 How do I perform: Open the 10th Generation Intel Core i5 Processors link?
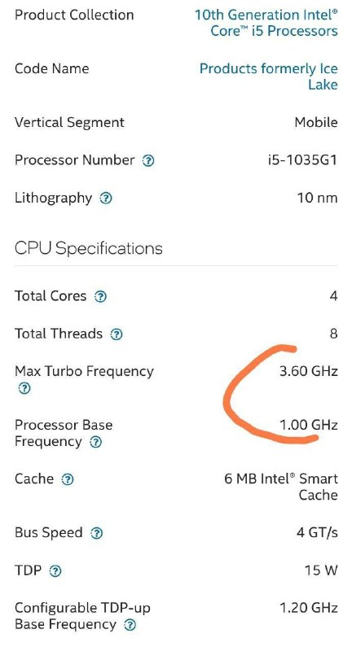tap(266, 23)
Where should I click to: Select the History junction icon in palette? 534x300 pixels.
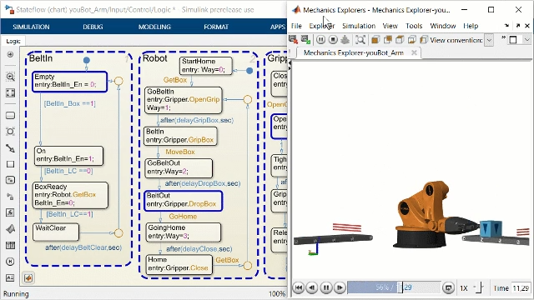[11, 262]
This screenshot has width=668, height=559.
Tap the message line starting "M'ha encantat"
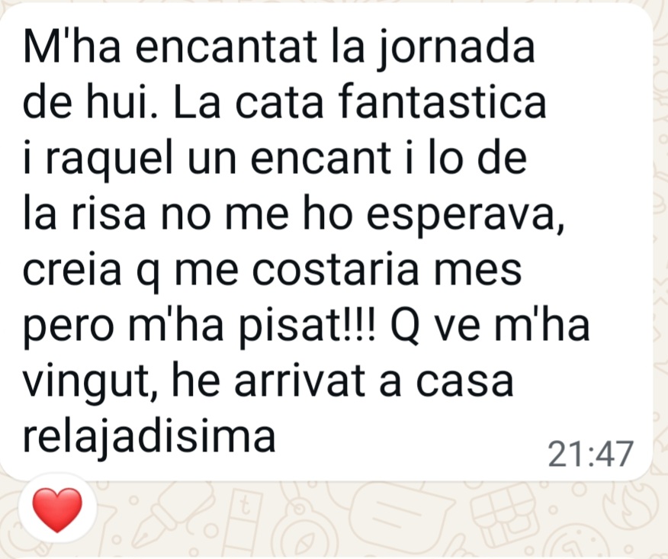coord(278,48)
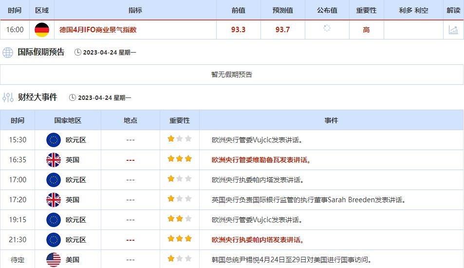The image size is (464, 268).
Task: Click the UK flag in the 16:35 row
Action: (54, 160)
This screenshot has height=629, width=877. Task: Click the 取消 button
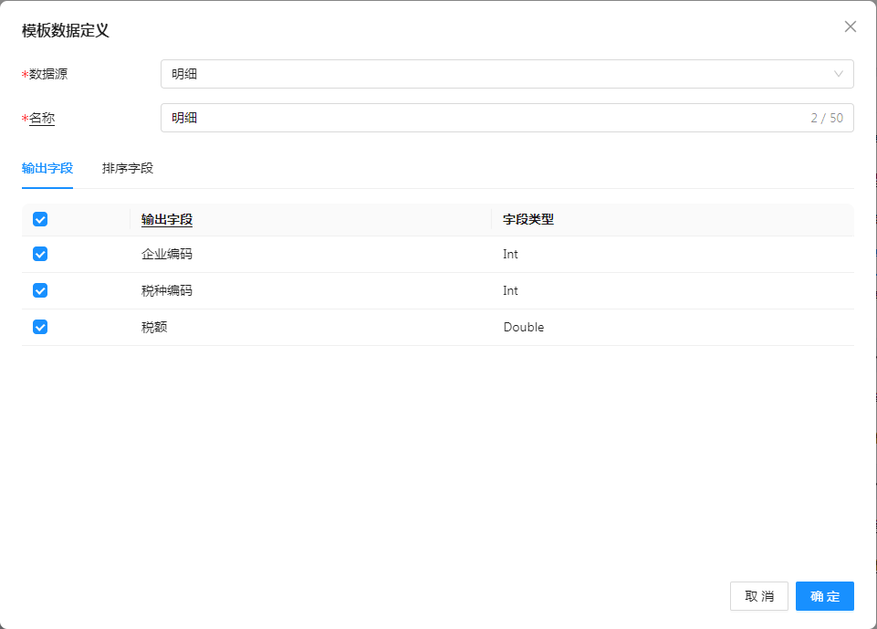pyautogui.click(x=759, y=596)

• [Problem description]:
Quote every line of the records above exactly; no picture is to be copied.

• [Response for this exercise]:
 How do I perform: Open the 10th Generation Intel Core i5 Processors link?
tap(266, 23)
Where should I click to: Select the History junction icon in palette? 534x300 pixels.
[11, 262]
This screenshot has width=668, height=559.
Tap the message line starting "M'ha encantat"
coord(278,48)
The image size is (464, 268).
Task: Click the UK flag in the 16:35 row
Action: (54, 160)
This screenshot has height=629, width=877. Task: Click the 取消 button
pyautogui.click(x=759, y=596)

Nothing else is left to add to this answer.